Initially, TTOs responded to the transformational paradigm shift by the oldest of tricks. They added a commercialization function to their office and changed their name to office of technology commercialization (OTC). Recognizing the need for professional certification, a Certified Licensing Professional (CFP) program began in 2008 under the initiative of LES. Such endeavors are worthy and must be done, but are they enough? Do they truly recognize the transformational change that is underway? Do they recognize the need to have an integrated response to technology transfer, technology commercialization, regional economic development, innovation, or any other buzz word you want to add to the list? Are we doing what needs to be done?

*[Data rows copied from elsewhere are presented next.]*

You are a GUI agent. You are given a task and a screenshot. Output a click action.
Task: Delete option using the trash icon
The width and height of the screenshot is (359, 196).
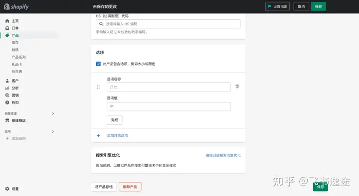click(x=237, y=87)
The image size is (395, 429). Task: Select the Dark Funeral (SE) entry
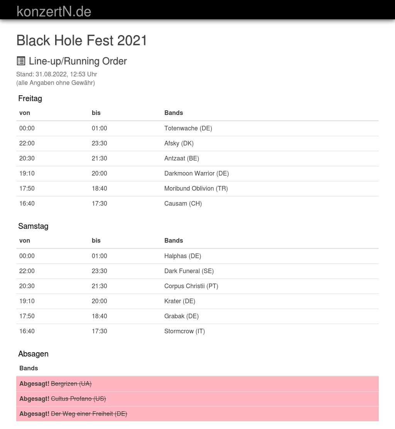click(x=189, y=271)
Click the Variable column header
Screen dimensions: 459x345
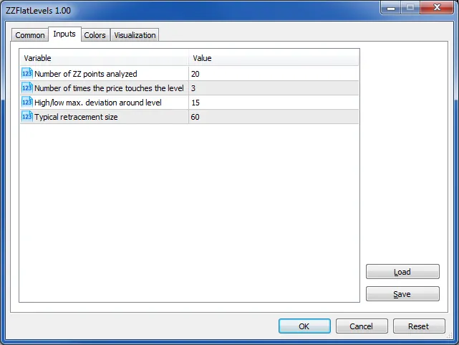coord(105,58)
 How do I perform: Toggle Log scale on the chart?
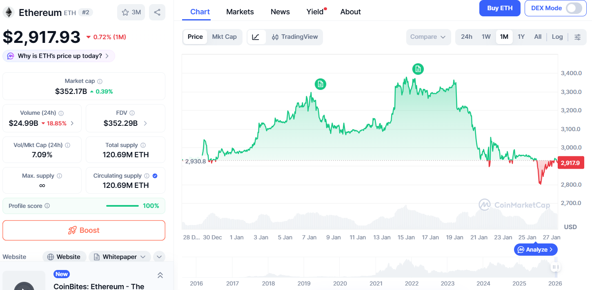(x=557, y=37)
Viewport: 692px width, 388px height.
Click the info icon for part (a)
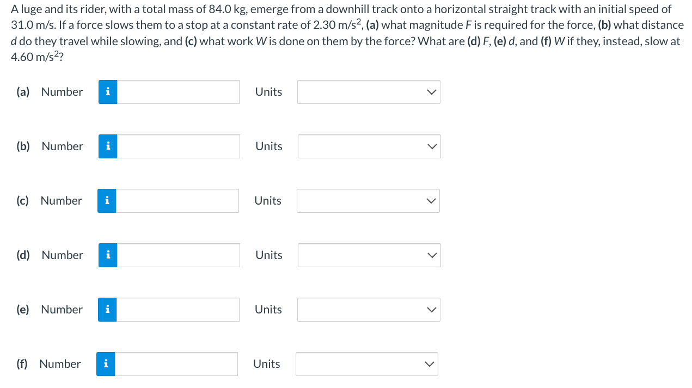[108, 92]
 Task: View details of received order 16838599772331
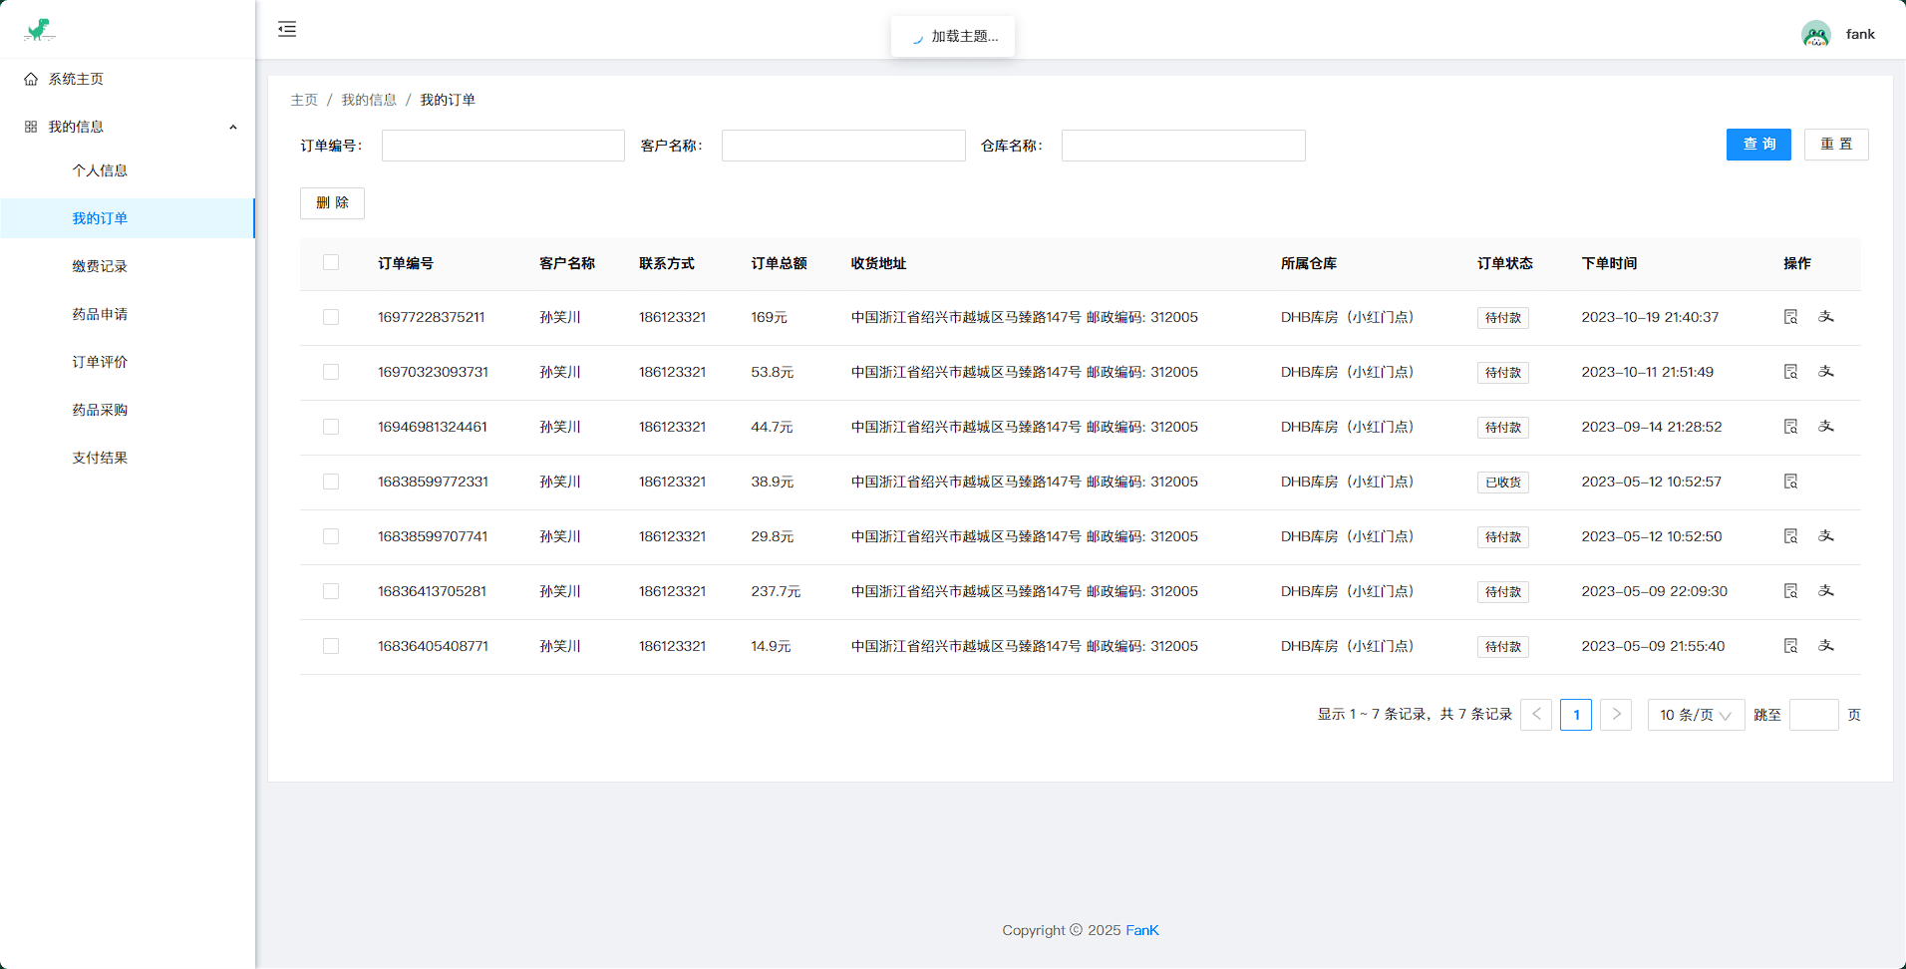click(x=1790, y=482)
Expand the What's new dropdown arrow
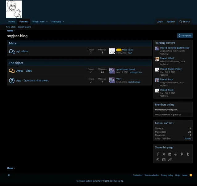197x186 pixels. (x=47, y=22)
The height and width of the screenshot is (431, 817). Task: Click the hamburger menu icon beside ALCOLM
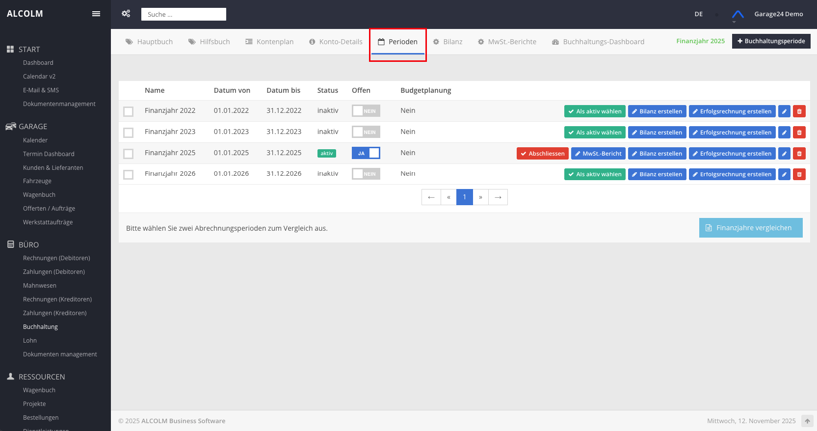[x=96, y=14]
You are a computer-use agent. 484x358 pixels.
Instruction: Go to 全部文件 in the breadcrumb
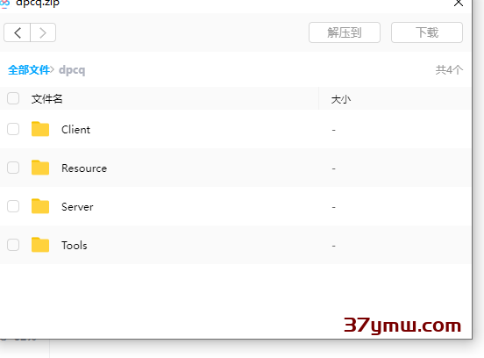coord(29,70)
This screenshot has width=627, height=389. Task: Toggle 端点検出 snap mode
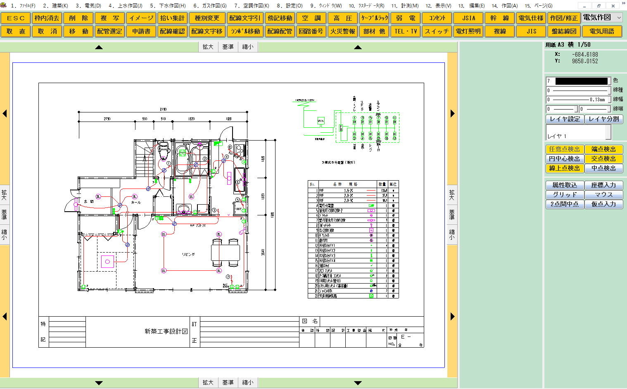point(603,149)

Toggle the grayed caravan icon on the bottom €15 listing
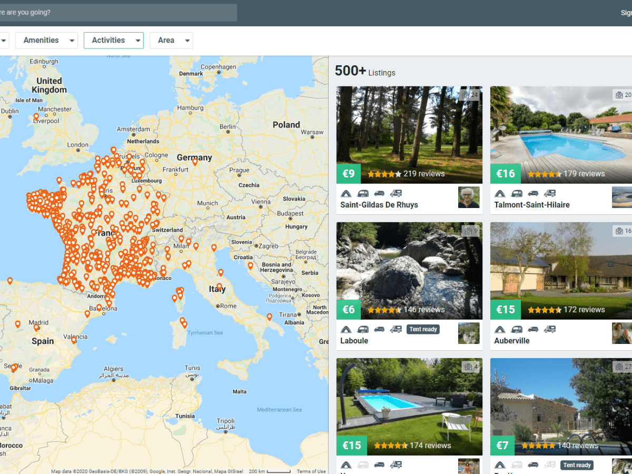(363, 465)
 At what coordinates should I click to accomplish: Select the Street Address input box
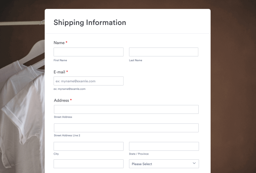coord(126,109)
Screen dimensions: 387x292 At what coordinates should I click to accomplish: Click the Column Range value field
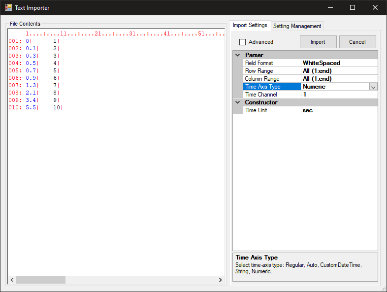pyautogui.click(x=339, y=79)
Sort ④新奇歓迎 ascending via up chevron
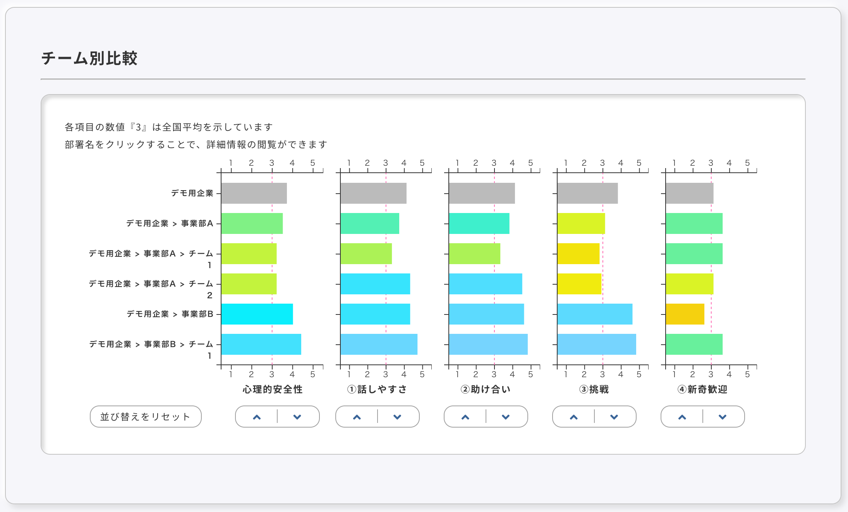848x512 pixels. point(682,417)
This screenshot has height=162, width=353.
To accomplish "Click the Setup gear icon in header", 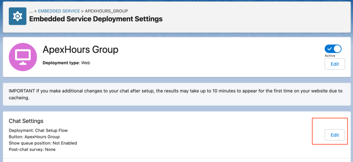I will [18, 16].
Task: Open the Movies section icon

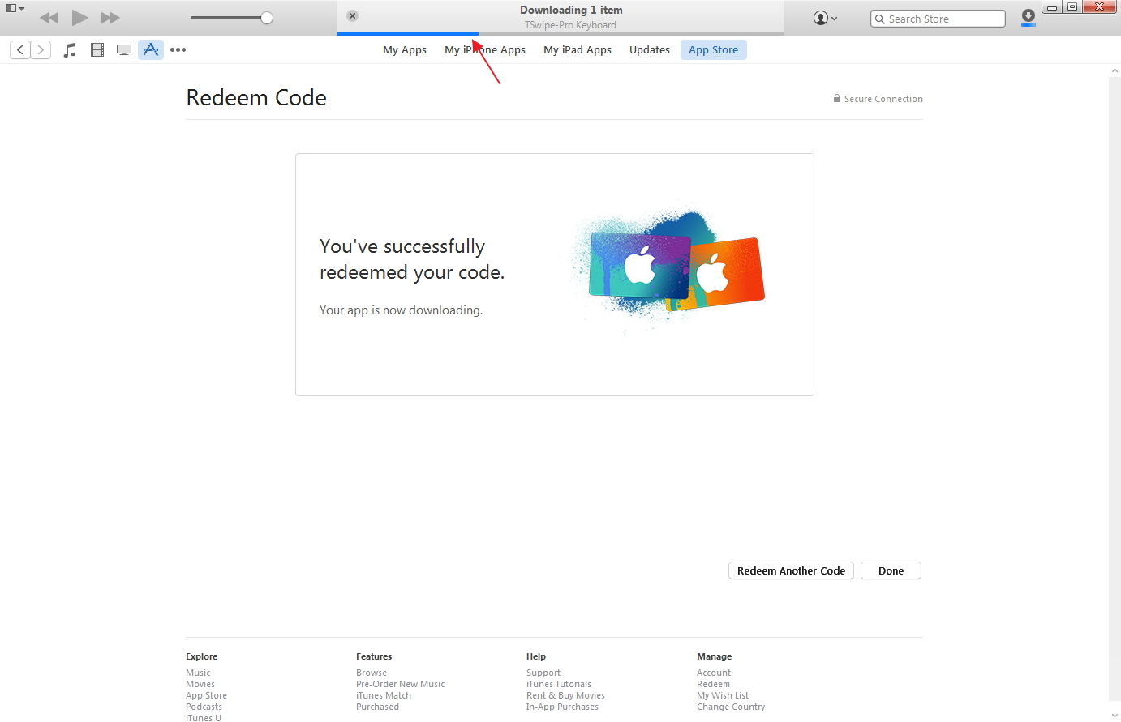Action: tap(97, 49)
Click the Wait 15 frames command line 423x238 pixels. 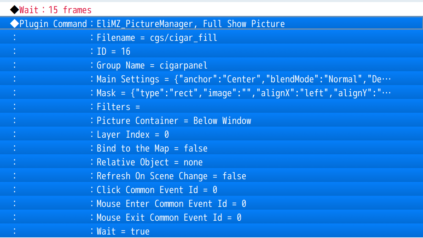tap(55, 10)
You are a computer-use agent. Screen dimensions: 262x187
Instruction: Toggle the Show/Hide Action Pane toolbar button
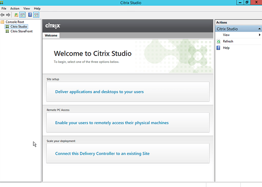[36, 15]
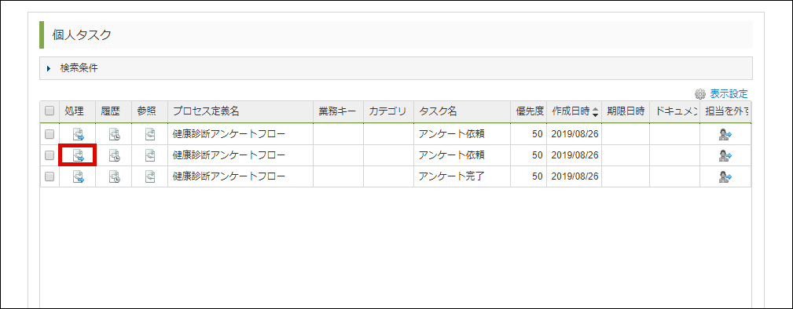
Task: Open the 表示設定 display settings link
Action: click(x=729, y=94)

The emergence of the commercialization of university research under the umbrella of an innovation ecosystem is a fascinating story and one that I’ve only briefly reviewed. It is a phenomenon that is in a state of flux as we leap up the transformation S-shaped curve and head for the next plateau. Exactly what will emerge systemically is up for debate, but one thing is clear. Someone must be in charge! And that someone will need to be a professional with a variety of non-overlapping skill sets and strong interpersonal skills to navigate around faculty, university administrators, lawyers of all stripes, entrepreneurs, investors, politicians, and even the world of critics and pundits. I don’t claim to have the answers as to how such a profession should be structured or even as to how universities should approach dealing with the diverse functionalities that would require such leaders. But I do believe that universities and those who speak for innovation in America need to address this issue immediately. Someone who knows what they are doing needs to be in charge of the overall innovation system at a university. Defaulting to an untrained vice president for research or to a siloed structure is not the answer.